Powered or robotic prosthetic legs independently control different joints and time periods of the gait cycle but do not have the capability to respond to disturbances or changing terrain. Researchers have proposed addressing this challenge by measuring a single variable that represents the motion of the body—in this case, the center of pressure on the foot that moves from heel to toe during the gait cycle—with the use of virtual constraints, which have demonstrated success in experiments with bipedal robots.
Robert Gregg, PhD, assistant professor at the University of Texas at Dallas and UT Southwestern Medical Center, collaborated with researchers at the Rehabilitation Institute of Chicago, Northwestern University and the University of New Brunswick to perform the first application of virtual constraints to define joint patterns of the gait cycle phase during amputee locomotion.
“When the prosthetic leg is in contact with the ground, we are measuring the pressure under the sole of the prosthetic foot, and that pressure moves from the heel to the toe in a strictly increasing manner,” Gregg said. “Measuring where that pressure is tells the prosthetic leg exactly where the human is in the gait cycle, and we can then essentially match the motion of the person.”
Gregg and colleagues tested their control strategy on computer models and then on three transfemoral amputees using the Vanderbilt leg, a powered knee–ankle prosthesis developed at Vanderbilt University that was customized according to the control strategy. Researchers input each user’s height, weight and dimension of the residual thigh into the proposed algorithm and were able to configure the prosthesis for each participant within 15 minutes. Participants then walked on the ground and on a treadmill that moved at increasing speeds.
Participants were able to change their walking speed naturally. “When the subject walks faster, that means that the pressure is going to be moving faster from heel to toe and so the prosthesis knows to accelerate its pattern of its joints,” Gregg said. “The prosthetic leg is actually catching up with the human when he or she increases or decreases walking speed.”
Participants moved at speeds of more than 1 meter per second vs. about 1.3 meter per second in nonamputees.
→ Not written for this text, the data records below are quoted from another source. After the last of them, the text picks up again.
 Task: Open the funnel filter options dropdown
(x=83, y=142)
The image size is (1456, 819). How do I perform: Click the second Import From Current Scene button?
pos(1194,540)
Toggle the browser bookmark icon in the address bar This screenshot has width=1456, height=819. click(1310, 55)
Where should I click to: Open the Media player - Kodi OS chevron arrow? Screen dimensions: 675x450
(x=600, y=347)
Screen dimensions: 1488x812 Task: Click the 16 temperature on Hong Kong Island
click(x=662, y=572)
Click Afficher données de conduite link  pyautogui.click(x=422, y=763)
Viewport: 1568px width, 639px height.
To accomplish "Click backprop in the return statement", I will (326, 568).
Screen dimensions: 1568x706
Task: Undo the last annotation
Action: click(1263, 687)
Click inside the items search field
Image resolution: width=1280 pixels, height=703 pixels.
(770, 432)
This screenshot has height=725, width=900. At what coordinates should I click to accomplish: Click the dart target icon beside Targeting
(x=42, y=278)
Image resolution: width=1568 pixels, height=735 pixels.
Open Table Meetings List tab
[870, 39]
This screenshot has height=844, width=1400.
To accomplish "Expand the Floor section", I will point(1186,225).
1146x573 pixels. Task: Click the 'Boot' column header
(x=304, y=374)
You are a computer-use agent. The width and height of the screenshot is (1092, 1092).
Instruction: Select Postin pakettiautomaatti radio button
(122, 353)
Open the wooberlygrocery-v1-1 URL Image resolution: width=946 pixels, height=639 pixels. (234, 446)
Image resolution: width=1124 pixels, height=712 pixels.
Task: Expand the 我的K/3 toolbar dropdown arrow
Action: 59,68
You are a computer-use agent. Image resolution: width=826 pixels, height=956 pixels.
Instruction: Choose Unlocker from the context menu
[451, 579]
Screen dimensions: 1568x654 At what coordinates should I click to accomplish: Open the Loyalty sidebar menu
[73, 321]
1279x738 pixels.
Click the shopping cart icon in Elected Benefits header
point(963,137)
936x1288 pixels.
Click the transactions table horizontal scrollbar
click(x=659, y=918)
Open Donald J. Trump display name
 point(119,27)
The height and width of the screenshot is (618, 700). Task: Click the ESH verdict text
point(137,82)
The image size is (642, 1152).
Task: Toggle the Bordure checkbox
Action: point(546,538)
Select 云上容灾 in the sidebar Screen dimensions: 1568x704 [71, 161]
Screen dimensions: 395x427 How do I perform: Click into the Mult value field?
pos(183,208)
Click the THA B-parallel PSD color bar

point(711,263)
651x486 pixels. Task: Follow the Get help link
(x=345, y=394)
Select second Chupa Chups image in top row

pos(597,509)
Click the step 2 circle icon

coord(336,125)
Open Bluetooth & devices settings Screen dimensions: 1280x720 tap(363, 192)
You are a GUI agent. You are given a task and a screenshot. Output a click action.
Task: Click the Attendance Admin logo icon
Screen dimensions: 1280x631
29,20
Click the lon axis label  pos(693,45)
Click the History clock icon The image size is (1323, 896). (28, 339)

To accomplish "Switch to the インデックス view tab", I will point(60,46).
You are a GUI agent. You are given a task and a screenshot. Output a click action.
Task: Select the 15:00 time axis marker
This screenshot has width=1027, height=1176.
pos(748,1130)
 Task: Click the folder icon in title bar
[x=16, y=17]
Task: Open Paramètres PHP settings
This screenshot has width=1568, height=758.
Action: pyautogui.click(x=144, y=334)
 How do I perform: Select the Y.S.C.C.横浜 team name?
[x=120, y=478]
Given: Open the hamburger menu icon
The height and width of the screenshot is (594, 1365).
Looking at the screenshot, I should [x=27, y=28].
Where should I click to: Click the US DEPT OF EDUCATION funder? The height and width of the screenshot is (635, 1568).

Anecdotally, participants also said they felt less tired after walking on the robotic prosthesis for 2 hours to 3 hours compared with walking on their take-home leg.
“Unfortunately, this was not documented scientifically because we did not do measurements of metabolic energy expenditure,” Gregg said. “It appears that the control strategy is actually contributing energy to the gait cycle instead of users having to compensate for the lack of muscles in the prosthetic leg.”
Gregg and his colleagues plan to measure the metabolic costs to scientifically measure whether the control strategy is reducing users’ energy expenditure. They also plan to evaluate the swing period of prosthetic use when the leg is not in contact with the ground and there is no pressure or measurement under the prosthetic foot. “There we have to refer back to more traditional control strategies for the swing period. We are working on ways to improve the swing controller as well so that during the swing motion of the prosthetic leg, it can actually catch up with the user and what he or she is doing with their hips—for example, by measuring the swing motion of the residual thigh,” Gregg said.
He added that the control strategy and prosthesis need to be tested in less structured environments such as on rough terrain or when switching from walking to running. – by Tina DiMarcantonio
Gregg RD. IEEE Trans Robot. 30(6):1455–1471.
Disclosure: Gregg reports this study was funded by the U.S. Army Medical Research Acquisition Activity, the Burroughs Wellcome Fund and the National Institutes of Health through the National Institute of Child Health and Human Development.